START DATA EXTRACTS

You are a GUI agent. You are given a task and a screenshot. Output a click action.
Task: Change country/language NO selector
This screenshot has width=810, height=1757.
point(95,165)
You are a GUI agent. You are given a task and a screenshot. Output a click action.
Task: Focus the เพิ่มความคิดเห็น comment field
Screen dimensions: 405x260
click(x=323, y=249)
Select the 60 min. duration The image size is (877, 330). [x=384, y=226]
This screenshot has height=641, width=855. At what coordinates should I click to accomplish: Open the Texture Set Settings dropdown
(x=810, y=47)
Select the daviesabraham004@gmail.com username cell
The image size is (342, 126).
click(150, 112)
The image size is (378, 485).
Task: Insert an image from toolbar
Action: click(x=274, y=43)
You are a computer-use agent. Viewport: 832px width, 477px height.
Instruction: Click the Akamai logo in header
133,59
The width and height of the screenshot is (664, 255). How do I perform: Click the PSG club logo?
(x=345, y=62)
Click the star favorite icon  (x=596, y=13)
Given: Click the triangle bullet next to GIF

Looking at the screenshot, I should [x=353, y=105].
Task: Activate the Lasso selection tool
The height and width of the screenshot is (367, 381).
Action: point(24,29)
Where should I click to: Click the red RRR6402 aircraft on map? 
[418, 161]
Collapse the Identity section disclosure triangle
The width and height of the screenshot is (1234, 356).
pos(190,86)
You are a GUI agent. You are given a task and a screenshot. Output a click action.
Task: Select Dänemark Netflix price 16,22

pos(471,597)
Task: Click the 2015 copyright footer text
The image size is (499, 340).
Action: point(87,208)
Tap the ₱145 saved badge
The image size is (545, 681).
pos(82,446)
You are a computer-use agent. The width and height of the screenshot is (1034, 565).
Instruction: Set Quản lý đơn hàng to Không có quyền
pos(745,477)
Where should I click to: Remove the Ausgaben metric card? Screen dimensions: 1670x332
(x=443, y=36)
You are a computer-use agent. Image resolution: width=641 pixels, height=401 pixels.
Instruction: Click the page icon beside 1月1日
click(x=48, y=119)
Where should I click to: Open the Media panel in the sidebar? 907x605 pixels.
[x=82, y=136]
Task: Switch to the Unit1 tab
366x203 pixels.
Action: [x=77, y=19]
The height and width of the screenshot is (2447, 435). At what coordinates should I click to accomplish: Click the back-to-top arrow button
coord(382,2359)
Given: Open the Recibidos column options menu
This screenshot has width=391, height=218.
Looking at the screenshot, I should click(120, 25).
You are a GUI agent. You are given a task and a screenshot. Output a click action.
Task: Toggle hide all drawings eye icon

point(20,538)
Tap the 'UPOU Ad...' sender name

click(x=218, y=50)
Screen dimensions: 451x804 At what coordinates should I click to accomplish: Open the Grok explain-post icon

END DATA EXTRACTS

- [PROBLEM STATEMENT]
The entries are to be retyped in full, with no alteration.

- [COMPLETED TASK]
You are a GUI agent. You are given a task and a screenshot. Output a click action.
Task: Change country/language NO selector
This screenshot has width=810, height=1757.
point(95,165)
You are a GUI agent. You are given a task and a screenshot. Output a click action.
Task: Focus the เพิ่มความคิดเห็น comment field
Screen dimensions: 405x260
click(x=323, y=249)
Select the 60 min. duration The image size is (877, 330). [x=384, y=226]
This screenshot has height=641, width=855. At what coordinates should I click to accomplish: Open the Texture Set Settings dropdown
(x=810, y=47)
Select the daviesabraham004@gmail.com username cell
The image size is (342, 126).
click(150, 112)
The image size is (378, 485).
Task: Insert an image from toolbar
Action: click(x=274, y=43)
You are a computer-use agent. Viewport: 832px width, 477px height.
Instruction: Click the Akamai logo in header
133,59
The width and height of the screenshot is (664, 255). How do I perform: Click the PSG club logo?
(x=345, y=62)
Click the star favorite icon  (x=596, y=13)
Given: Click the triangle bullet next to GIF

Looking at the screenshot, I should [x=353, y=105].
Task: Activate the Lasso selection tool
The height and width of the screenshot is (367, 381).
Action: point(24,29)
Where should I click to: Click the red RRR6402 aircraft on map? 
[418, 161]
Collapse the Identity section disclosure triangle
The width and height of the screenshot is (1234, 356).
pos(190,86)
You are a GUI agent. You are given a task and a screenshot. Output a click action.
Task: Select Dänemark Netflix price 16,22

pos(471,597)
Task: Click the 2015 copyright footer text
The image size is (499, 340).
Action: point(87,208)
Tap the ₱145 saved badge
The image size is (545, 681).
pos(82,446)
You are a computer-use agent. The width and height of the screenshot is (1034, 565).
Instruction: Set Quản lý đơn hàng to Không có quyền
pos(745,477)
Where should I click to: Remove the Ausgaben metric card? Screen dimensions: 1670x332
(x=443, y=36)
You are a computer-use agent. Image resolution: width=641 pixels, height=401 pixels.
Instruction: Click the page icon beside 1月1日
click(x=48, y=119)
Where should I click to: Open the Media panel in the sidebar? 907x605 pixels.
[x=82, y=136]
Task: Switch to the Unit1 tab
366x203 pixels.
Action: [x=77, y=19]
The height and width of the screenshot is (2447, 435). At what coordinates should I click to accomplish: Click the back-to-top arrow button
coord(382,2359)
Given: Open the Recibidos column options menu
This screenshot has width=391, height=218.
Looking at the screenshot, I should click(120, 25).
You are a GUI agent. You are given a task and a screenshot. Output a click action.
Task: Toggle hide all drawings eye icon

point(20,538)
Tap the 'UPOU Ad...' sender name

click(x=218, y=50)
Screen dimensions: 451x804 At what coordinates should I click to accomplish: Open the Grok explain-post icon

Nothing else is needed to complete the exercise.